Exercise inputs
"""

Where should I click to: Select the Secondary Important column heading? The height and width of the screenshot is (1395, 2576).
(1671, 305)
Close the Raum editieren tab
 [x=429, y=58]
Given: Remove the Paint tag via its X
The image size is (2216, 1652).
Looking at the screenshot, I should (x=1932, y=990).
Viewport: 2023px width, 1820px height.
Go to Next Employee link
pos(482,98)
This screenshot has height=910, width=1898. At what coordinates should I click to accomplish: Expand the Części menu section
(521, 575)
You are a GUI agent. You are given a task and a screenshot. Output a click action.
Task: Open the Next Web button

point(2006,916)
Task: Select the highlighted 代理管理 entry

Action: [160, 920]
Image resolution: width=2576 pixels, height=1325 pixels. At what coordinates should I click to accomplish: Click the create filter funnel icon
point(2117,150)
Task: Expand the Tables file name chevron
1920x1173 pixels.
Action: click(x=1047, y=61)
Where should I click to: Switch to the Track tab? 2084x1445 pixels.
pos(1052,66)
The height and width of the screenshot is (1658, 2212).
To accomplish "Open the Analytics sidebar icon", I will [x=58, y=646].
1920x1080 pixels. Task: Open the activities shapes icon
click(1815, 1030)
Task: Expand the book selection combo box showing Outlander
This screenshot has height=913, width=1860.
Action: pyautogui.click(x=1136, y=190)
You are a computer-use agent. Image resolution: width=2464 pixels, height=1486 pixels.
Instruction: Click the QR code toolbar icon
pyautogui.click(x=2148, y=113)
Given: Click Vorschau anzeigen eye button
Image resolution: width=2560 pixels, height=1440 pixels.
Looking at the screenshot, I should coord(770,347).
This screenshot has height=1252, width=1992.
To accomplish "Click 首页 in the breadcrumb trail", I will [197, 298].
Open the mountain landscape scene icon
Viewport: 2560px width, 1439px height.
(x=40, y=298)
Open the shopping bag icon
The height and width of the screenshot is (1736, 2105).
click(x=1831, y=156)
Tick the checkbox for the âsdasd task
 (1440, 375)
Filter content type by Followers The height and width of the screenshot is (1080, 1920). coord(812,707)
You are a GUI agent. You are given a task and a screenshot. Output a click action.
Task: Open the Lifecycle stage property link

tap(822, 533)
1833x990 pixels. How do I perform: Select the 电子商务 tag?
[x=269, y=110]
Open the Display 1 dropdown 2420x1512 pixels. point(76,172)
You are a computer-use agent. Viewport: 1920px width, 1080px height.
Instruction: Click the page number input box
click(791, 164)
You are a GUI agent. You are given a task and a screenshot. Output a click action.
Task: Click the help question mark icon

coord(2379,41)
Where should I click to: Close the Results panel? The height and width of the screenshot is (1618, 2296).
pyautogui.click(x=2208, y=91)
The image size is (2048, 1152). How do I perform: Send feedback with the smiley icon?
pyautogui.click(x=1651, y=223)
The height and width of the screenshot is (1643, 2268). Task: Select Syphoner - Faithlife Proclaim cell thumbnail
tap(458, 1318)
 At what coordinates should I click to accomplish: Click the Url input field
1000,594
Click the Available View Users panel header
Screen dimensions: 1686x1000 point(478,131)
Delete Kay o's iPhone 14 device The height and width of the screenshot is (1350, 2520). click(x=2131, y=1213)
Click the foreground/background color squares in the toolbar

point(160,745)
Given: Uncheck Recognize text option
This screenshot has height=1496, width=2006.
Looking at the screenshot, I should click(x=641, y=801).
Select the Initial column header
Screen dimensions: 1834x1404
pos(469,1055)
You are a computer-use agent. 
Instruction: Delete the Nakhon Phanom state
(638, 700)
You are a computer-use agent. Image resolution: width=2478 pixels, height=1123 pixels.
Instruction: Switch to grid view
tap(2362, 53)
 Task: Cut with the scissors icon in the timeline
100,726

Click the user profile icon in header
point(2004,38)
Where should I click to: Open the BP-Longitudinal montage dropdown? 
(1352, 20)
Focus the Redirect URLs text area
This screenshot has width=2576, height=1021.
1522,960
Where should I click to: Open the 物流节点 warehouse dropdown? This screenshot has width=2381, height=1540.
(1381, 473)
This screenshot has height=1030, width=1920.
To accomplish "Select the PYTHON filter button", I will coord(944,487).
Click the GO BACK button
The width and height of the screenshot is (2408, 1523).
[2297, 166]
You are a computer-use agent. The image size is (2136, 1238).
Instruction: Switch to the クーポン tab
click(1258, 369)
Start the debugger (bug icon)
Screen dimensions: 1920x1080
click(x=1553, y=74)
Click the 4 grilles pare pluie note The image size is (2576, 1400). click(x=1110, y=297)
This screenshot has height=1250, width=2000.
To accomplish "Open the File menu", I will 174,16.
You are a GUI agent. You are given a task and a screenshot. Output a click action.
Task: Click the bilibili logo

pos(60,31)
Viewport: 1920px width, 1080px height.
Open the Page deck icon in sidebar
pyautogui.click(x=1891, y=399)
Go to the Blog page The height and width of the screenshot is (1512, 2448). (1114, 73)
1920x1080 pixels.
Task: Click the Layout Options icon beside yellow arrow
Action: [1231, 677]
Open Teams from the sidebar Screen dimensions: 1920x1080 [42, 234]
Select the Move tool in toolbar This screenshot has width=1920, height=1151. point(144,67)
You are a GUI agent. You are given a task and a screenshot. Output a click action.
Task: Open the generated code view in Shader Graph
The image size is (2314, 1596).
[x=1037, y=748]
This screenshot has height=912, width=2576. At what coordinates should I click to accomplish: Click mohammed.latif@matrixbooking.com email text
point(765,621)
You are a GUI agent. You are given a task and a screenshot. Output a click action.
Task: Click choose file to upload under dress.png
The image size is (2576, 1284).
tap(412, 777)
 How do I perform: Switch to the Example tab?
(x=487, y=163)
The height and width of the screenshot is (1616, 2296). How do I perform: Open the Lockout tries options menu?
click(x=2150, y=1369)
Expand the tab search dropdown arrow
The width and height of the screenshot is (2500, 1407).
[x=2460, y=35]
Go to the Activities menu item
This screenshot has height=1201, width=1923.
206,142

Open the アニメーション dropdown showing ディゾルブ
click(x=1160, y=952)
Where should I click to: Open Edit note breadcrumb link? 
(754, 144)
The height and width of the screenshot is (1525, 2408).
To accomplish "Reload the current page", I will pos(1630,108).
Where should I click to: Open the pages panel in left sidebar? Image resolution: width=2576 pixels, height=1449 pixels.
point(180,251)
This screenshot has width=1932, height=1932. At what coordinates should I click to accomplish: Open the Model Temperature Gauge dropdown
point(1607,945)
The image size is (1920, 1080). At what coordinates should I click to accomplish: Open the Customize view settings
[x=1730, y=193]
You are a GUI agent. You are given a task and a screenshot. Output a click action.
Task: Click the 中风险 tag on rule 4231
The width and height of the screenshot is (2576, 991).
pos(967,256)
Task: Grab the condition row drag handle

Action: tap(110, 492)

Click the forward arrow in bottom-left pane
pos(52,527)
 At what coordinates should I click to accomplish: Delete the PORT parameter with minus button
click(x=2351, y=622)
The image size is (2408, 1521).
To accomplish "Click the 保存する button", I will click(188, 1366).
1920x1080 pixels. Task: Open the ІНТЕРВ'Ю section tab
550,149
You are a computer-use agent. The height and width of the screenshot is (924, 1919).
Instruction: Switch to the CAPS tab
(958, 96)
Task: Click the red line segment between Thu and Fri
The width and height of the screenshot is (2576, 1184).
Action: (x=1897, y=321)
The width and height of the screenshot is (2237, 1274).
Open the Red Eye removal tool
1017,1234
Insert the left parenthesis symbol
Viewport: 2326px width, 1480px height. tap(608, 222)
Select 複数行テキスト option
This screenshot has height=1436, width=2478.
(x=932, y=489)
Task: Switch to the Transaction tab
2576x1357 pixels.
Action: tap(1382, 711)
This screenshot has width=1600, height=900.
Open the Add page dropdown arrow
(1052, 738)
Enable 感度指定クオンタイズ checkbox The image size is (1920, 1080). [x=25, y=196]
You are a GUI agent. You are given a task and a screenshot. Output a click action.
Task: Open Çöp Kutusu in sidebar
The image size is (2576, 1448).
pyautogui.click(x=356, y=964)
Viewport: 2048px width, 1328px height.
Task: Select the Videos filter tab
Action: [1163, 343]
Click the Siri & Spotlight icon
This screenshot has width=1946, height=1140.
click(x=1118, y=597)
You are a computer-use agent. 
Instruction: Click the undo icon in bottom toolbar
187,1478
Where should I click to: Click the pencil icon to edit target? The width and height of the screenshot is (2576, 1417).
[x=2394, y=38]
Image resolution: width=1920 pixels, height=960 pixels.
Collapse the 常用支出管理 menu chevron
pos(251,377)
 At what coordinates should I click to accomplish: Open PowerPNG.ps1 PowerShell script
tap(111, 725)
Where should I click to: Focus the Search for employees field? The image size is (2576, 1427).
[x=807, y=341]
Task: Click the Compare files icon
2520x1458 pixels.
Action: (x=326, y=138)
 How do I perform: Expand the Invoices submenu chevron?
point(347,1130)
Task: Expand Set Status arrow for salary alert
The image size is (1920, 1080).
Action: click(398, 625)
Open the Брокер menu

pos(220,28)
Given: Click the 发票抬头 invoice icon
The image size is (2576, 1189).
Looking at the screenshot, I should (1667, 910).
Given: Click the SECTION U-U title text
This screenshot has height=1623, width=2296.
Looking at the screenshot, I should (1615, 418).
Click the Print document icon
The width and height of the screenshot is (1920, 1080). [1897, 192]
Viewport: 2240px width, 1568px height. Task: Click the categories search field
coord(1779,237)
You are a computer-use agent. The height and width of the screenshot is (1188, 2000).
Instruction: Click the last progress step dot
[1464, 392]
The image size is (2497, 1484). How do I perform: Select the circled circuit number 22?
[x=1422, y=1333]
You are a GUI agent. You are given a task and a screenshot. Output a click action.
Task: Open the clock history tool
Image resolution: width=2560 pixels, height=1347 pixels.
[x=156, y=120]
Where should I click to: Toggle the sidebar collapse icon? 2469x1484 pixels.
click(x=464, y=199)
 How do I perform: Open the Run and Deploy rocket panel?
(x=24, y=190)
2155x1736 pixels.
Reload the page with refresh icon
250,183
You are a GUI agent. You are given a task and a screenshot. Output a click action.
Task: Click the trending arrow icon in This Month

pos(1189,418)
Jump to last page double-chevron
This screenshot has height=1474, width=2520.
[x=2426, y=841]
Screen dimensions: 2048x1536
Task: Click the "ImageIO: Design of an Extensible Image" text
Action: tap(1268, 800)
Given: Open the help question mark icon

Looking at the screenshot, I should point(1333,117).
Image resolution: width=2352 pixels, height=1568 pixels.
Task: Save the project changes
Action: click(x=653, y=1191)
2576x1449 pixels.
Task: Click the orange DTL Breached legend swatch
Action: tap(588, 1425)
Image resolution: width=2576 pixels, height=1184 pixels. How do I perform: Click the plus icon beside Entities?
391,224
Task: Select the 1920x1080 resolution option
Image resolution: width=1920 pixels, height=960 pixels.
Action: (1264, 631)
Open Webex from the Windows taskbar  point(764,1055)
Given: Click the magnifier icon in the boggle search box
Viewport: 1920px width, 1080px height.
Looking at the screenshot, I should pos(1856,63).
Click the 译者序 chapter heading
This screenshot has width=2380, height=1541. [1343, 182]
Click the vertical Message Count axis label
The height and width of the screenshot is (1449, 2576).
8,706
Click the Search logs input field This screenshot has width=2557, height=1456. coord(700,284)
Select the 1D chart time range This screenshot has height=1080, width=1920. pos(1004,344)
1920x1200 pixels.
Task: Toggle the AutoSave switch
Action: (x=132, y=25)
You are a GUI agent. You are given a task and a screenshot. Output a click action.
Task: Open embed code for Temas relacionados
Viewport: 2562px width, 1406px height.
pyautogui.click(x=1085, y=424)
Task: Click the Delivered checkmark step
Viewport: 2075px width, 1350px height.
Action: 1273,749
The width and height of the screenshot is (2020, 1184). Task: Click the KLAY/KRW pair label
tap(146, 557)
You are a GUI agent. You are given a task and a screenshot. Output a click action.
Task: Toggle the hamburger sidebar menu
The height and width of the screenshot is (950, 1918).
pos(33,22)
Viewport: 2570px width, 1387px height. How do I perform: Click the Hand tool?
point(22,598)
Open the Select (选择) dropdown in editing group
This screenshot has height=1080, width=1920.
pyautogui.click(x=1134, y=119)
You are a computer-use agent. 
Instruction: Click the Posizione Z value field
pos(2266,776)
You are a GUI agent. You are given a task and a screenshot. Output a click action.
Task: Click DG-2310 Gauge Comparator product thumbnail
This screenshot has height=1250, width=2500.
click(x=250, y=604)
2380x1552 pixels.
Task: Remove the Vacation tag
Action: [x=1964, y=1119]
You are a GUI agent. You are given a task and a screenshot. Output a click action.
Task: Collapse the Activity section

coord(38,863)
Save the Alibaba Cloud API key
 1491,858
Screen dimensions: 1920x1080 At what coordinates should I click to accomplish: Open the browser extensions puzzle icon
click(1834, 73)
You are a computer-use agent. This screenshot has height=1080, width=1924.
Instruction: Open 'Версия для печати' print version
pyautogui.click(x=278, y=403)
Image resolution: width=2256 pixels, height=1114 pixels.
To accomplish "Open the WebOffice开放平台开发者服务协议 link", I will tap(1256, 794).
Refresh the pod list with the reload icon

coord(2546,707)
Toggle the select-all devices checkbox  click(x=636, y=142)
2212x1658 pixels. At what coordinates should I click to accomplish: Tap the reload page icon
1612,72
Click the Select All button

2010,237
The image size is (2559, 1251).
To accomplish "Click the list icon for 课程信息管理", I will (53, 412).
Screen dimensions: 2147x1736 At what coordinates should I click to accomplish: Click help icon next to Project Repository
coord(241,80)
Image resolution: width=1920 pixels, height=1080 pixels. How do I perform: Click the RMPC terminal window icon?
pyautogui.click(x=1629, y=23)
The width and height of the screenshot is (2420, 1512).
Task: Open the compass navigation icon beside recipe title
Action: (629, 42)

"""

Activity
Once you reach the line with "Open the Red Eye removal tool" in the data above, copy it and every line after it exactly, up to and including the line with "Task: Click the Compare files icon".

Solution for this task
Open the Red Eye removal tool
1017,1234
Insert the left parenthesis symbol
Viewport: 2326px width, 1480px height. tap(608, 222)
Select 複数行テキスト option
This screenshot has height=1436, width=2478.
(x=932, y=489)
Task: Switch to the Transaction tab
2576x1357 pixels.
Action: tap(1382, 711)
This screenshot has width=1600, height=900.
Open the Add page dropdown arrow
(1052, 738)
Enable 感度指定クオンタイズ checkbox The image size is (1920, 1080). [x=25, y=196]
You are a GUI agent. You are given a task and a screenshot. Output a click action.
Task: Open Çöp Kutusu in sidebar
The image size is (2576, 1448).
pyautogui.click(x=356, y=964)
Viewport: 2048px width, 1328px height.
Task: Select the Videos filter tab
Action: [1163, 343]
Click the Siri & Spotlight icon
This screenshot has width=1946, height=1140.
click(x=1118, y=597)
You are a computer-use agent. 
Instruction: Click the undo icon in bottom toolbar
187,1478
Where should I click to: Click the pencil icon to edit target? The width and height of the screenshot is (2576, 1417).
[x=2394, y=38]
Image resolution: width=1920 pixels, height=960 pixels.
Collapse the 常用支出管理 menu chevron
pos(251,377)
 At what coordinates should I click to accomplish: Open PowerPNG.ps1 PowerShell script
tap(111, 725)
Where should I click to: Focus the Search for employees field? The image size is (2576, 1427).
[x=807, y=341]
Task: Click the Compare files icon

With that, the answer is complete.